The Federal Reserve renewed its pledge on Tuesday to keep interest rates near zero for an extended period even as it sounded more upbeat about jobs.
The central bank's nod to a firmer job market after the deepest recession in decades offered a hint it may be moving closer to dropping its promise to hold borrowing costs at rock bottom levels.
However, it reintroduced a note of caution about the housing sector and repeated its view the economy's recovery would likely be moderate for a time. It also said inflation was likely to remain subdued as it held interbank overnight rates in a zero to 0.25 percent range.
Following the decision, most big banks that deal directly with the Fed forecast a rate hike by year end, likely in the fourth quarter.
The (Fed's policy) committee ... continues to anticipate that economic conditions, including low rates of resource utilization, subdued inflation trends, and stable inflation expectations, are likely to warrant exceptionally low levels of the federal funds rate for an extended period, the central bank said in a statement.
U.S. stocks added to gains after the decision, while the dollar slipped against the euro and yen, and prices for U.S. government bonds rose. The Dow Jones industrial average and the large-cap Standard & Poor's 500 Index closed at multi-month highs.
The statement suggests that the doves still have the upper hand, said Paul Dales, an economist for Capital Economics in Toronto. Admittedly, the tone was more upbeat...but the usual caution is still evident.
For a second consecutive meeting, Kansas City Federal Reserve Bank President Thomas Hoenig dissented, saying the commitment to keep rates exceptionally low for an extended period was no longer warranted.
The Fed said the labor market was stabilizing, a more optimistic view than expressed after its last meeting in late January, when the policy-setting committee said only that deterioration in the labor market was abating.
The central bank also said business spending on equipment and software had risen significantly, also a brighter assessment than the one offered in January.
The central bank reiterated that it intends to wrap up purchases of mortgage-related assets by the end of March, but said it would monitor the economic outlook and financial developments to see if more support is necessary.
As those purchases come to a close, officials voiced heightened concern about the very sector they were meant to assist, saying that new homebuilding activity was flat at a depressed level.
Interest rates futures markets pared back the implied prospects that the Fed would raise the federal funds rate to 0.5 percent by its meeting in early November to 76 percent from 87 percent before the central bank's decision was announced.

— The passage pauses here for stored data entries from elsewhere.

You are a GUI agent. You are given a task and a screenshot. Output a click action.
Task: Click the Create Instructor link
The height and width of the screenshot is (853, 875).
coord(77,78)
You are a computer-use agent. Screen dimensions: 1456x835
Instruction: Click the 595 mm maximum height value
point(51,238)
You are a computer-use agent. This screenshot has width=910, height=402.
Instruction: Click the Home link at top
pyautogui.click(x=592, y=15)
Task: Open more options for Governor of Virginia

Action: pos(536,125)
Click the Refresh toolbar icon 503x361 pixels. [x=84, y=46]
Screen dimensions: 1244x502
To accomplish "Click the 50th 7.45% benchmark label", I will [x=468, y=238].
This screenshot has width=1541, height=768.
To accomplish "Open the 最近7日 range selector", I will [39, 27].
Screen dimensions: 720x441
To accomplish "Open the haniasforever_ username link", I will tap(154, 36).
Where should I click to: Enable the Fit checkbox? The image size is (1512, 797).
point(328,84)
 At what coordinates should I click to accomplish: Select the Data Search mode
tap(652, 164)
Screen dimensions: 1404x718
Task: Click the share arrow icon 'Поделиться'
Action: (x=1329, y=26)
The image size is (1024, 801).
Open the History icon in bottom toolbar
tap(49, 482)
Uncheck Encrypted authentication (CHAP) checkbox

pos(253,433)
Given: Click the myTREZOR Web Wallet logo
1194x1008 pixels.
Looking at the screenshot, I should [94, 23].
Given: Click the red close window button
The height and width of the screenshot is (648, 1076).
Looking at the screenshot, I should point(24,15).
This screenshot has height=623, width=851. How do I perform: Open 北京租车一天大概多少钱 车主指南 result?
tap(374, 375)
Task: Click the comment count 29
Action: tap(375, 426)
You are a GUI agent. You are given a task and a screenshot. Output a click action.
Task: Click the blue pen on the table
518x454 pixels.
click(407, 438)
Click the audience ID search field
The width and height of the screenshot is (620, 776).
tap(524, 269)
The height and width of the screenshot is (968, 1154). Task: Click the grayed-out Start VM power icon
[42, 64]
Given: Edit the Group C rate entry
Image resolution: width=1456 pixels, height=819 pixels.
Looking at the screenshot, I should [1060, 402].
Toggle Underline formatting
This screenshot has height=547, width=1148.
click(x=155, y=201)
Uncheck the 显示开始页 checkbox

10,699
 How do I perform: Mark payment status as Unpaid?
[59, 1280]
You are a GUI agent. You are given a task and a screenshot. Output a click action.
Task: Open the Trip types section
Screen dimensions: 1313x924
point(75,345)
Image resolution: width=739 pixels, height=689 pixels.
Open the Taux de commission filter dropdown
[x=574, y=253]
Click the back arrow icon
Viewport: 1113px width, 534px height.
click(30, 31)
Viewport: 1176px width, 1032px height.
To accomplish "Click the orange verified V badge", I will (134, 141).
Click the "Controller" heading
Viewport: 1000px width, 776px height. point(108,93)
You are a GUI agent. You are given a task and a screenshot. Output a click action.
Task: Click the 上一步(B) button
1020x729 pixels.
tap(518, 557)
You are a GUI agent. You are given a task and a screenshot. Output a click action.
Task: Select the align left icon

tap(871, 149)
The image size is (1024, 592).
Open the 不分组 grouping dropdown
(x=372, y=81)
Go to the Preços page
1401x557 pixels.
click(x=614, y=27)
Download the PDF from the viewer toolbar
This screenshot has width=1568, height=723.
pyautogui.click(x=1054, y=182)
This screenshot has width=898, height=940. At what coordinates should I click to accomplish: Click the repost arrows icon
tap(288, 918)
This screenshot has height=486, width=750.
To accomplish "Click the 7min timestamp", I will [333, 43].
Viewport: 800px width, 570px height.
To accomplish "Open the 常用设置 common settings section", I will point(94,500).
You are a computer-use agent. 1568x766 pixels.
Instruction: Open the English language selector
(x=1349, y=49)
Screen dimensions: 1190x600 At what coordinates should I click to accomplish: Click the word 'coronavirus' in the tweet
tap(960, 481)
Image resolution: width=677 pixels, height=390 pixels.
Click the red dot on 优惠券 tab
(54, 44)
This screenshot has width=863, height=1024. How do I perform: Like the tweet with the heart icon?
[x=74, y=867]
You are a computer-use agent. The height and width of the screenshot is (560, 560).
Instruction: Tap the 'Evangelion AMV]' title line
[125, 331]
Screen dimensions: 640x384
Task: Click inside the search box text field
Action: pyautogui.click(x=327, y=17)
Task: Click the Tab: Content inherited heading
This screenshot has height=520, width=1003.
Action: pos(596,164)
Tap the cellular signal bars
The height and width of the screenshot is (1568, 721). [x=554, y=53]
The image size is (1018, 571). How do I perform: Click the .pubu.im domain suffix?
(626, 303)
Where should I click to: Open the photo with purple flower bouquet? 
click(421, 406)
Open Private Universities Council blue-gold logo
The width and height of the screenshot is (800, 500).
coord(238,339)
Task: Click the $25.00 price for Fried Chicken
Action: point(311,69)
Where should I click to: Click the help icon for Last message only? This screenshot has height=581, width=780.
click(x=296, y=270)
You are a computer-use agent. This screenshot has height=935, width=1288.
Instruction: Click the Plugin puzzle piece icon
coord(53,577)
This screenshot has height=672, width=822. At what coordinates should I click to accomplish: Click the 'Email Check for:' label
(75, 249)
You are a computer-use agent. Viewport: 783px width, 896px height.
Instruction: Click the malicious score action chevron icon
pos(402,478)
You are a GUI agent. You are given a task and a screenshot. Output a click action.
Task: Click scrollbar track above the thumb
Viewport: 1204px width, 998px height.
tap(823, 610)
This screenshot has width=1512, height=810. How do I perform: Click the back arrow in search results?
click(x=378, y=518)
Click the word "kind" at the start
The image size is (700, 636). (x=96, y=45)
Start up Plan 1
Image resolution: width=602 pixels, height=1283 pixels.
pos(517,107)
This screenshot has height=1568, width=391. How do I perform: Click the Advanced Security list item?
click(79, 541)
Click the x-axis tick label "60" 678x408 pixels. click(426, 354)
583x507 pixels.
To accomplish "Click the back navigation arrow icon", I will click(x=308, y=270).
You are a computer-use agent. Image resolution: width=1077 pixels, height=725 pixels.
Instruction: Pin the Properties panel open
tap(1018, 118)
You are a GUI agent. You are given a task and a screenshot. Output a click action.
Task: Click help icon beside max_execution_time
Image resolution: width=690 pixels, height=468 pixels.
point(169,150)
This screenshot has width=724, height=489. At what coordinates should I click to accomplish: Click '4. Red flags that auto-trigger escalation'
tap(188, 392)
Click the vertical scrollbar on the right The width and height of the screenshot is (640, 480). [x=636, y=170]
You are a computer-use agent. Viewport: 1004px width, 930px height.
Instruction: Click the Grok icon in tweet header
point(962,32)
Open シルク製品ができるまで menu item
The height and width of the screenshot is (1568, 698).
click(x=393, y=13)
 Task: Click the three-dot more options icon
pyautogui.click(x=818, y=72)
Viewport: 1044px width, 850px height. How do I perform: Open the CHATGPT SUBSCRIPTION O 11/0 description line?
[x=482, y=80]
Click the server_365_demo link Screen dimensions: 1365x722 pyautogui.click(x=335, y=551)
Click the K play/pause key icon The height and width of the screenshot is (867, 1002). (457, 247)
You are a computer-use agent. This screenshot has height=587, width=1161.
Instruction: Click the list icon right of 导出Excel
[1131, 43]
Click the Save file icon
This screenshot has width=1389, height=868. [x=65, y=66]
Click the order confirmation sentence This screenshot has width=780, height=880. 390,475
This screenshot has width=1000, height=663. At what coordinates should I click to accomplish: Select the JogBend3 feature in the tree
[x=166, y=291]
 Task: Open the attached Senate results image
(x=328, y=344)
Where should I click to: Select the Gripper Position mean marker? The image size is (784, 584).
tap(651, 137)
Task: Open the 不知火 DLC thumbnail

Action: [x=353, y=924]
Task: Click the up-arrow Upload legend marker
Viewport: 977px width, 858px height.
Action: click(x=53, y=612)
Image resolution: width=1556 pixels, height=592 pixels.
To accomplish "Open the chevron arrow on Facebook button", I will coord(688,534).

On the whole, there is nothing that will accelerate or decelerate toward a monetary tightening very late this year, said Jason Pride, director of investment strategy at wealth management firm Glenmede in Philadelphia.
NOT YET PUSHING EXIT DOOR OPEN
The Fed has held the benchmark federal funds rate near zero since December 2008 to bolster the economy and help it through the most severe financial crisis in generations. Last March, it committed to holding rates very low for an extended period.
The economy resumed growth in the second half of last year, and expanded at a robust 5.9 percent annual clip in the final three months of 2009.
Although the unemployment rate held at a lofty 9.7 percent in February as the economy shed 36,000 jobs, some of the lost jobs were pinned on blizzards that hit much of the nation. Many economists expect payroll growth as early as March.
Gains in manufacturing activity and retail sales have added to evidence the recovery is gaining traction.
The Fed has allowed special lending facilities to close as financial markets have returned to normal after the crisis, and it recently raised the discount rate it charges banks for emergency loans to 0.75 percent from 0.5 percent.
Fed officials stressed the move was in keeping with the settling of financial markets and was not a precursor to efforts to tighten lending conditions.
However, policymakers have begun to spell out steps they anticipate taking to move away from their easy money policies when the recovery gains steam. Officials say the Fed would likely start by pulling back some of more than $1 trillion it pumped into the economy during the crisis before it begins raising rates.